How do we address or pre-empt difficult situations? We think, argue, reflect, plan and then write endless guidelines, protocols, codes, advice sheets etc, etc, etc; we have a lot of these. But, we know better than that. Some years ago Atol Gawande wrote the Checklist Manifesto and documented the thought behind and the rise of the WHO checklist; it is a brilliant book. In it there are extensive references to checklists in other walks of life. Should you be building a multi-storey office block, a highly detailed itemised checklist is necessary to ensure smooth satisfactory progress. For instance, specifying order of actions; the cooling system on floor 26 is to be installed before the walls so that you can actually get in. This is a methodical approach in a controlled environment suited to a clipboard bearing obsessive. However, the checklist to help us when things are rapidly going wrong needs to be quite different. Just a few items, Gawande suggests four or five, not to cover every detail but just aimed at resolving the situation. Taking the example of that for pilots he notes that the checklist does not itself fly the plane, you (the pilot) have to keep doing that. So the number one item on their checklist is advice not to neglect flying the plane.

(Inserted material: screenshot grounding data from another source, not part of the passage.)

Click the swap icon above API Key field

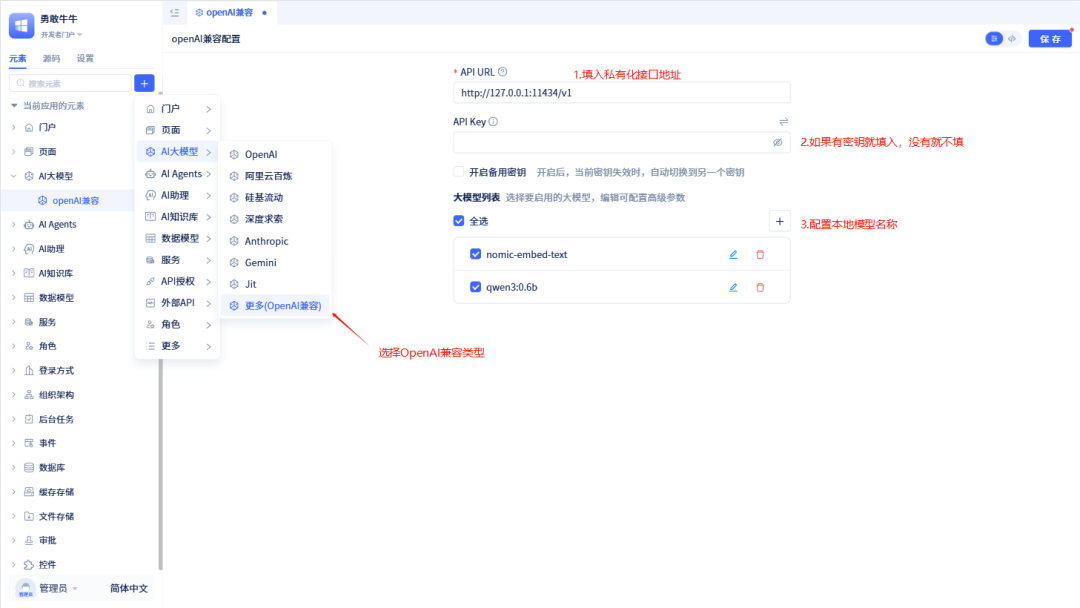[784, 122]
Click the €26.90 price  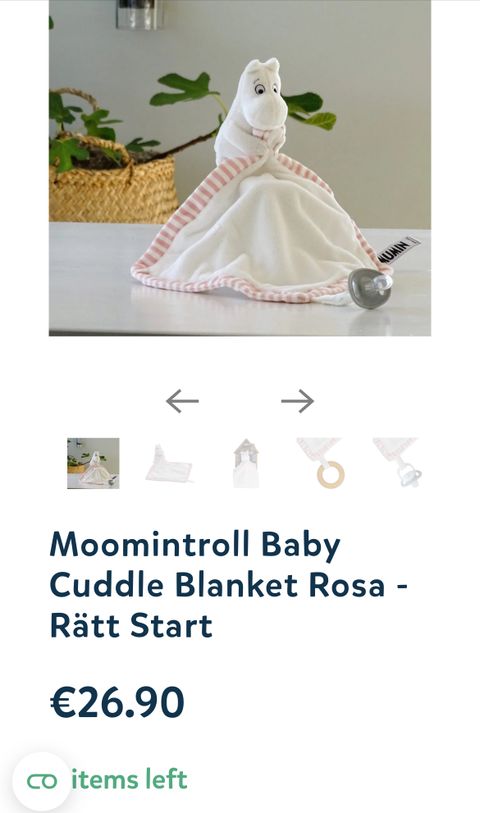click(117, 703)
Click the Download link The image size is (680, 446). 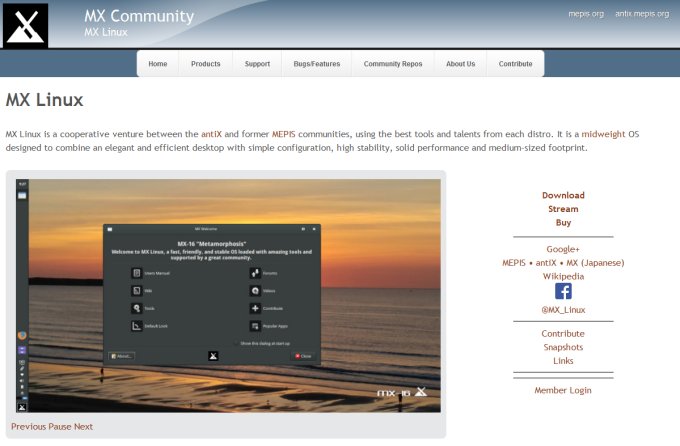563,196
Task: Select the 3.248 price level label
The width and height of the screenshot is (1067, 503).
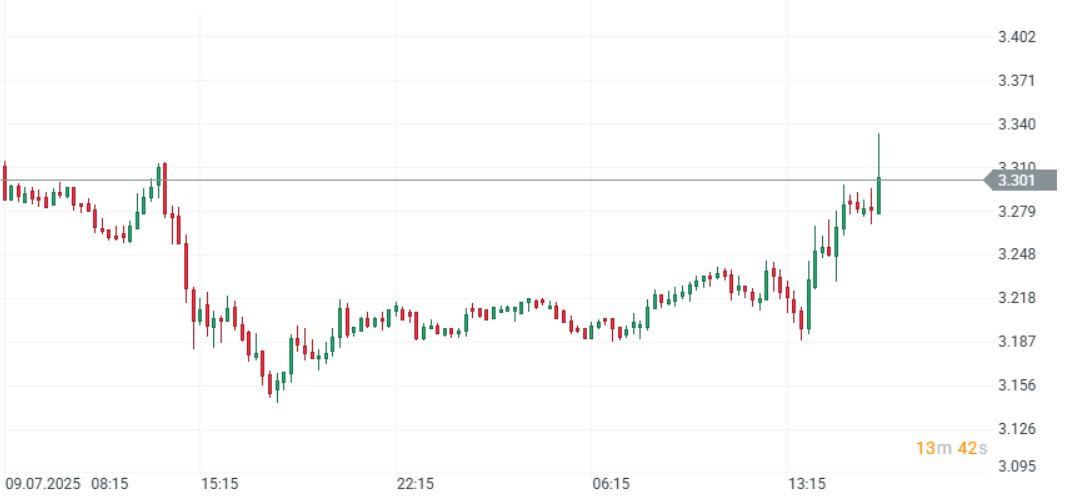Action: [1016, 255]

Based upon this I believe there is an equivalent for a health service, I suggest:
- Keep treating patients
- Decide which patients to treat
- Assess / increase resources
- Repeat cycle
Whilst the checklist itself must brief the explanatory notes are allowed to be longer. So why ‘Keep treating patients’ as the first line? This is first as there is otherwise the risk of freezing or being distracted, the result being that treating patients stops. Whilst some people should be doing the thinking the rest of us should be doing the doing; and initially that doing can be relatively close to normal. In the current crisis many places are now beyond this but by no means all.

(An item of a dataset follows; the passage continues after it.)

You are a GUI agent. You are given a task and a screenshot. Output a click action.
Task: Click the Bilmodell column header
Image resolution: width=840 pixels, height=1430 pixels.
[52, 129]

Whilst observing point 1 we can initiate point 2. We should now consider which patients we should treat. In the current crisis there can be a momentum either planned or unconsciously evolved to concentrate solely on the COVID-19 patients. We all want to do our bit for the huge effort to manage those of us unfortunate enough to become patients requiring hospitalisation with that disease. However, that should not obscure a proper global discussion of which patients to treat. Heart attacks, strokes, triple A’s, hip fractures etc will continue to occur and deserve a balanced consideration for their care alongside the COVID-19 patients. There are difficult comparisons to make, but with finite resources they must be made. Currently the most precious resources for surgical patients are a theatre and an anaesthetist. Using a theatre to ventilate one or two patients for 14 days has to be weighed against the societal benefit of 14 days of time critical surgery being carried out.
Point 3 is to concentrate the mind on having full knowledge of and addressing shortfalls in resource. Having done that, just like we were all taught in ATLS go back to the beginning and make sure we keep treating patients. The objective is surely that at the end of this crisis we will be able to look back and believe that we did our best to treat to best effect the maximum number of patients be their major problem COVID-19, heart attack, stroke, triple A or hip fracture. We don’t want to look back and see that despite all efforts when we look at the whole patient population that there was unnecessary morbidity and mortality in the non-COVID-19 groups.
The national effort is quite rightly motivated by the needs of the COVID-19 patients. The national emotional response is naturally focussed on these patients and we risk being swept along with this to the extent that professional judgement is skewed. However, we have a duty to provide the best overall outcome the circumstances allow considering all patients. For T&O this translates to two obvious tactics firstly not treating patients unnecessarily, and secondly when treatment is required carrying it out with minimum impact on the rest of the service. However, there is a final point that for our time critical patients we must be their advocates to secure for them neither more nor less of the resources than they merit. For our patients the pinch point is theatre and anaesthetics. As a surgical discipline we need to be involved not just at the beginning of an individual day assessing priorities within the resource we are given for the next 12 hours, but strategically in the allocation of those resources. Whilst difficult triage decisions may unavoidable for some locations and for some periods, we should not accept them as a new norm. Whilst all doctors should be prepared to stand up for all patients, there is no doubt that in each speciality we should continue to be for advocates for those we know best.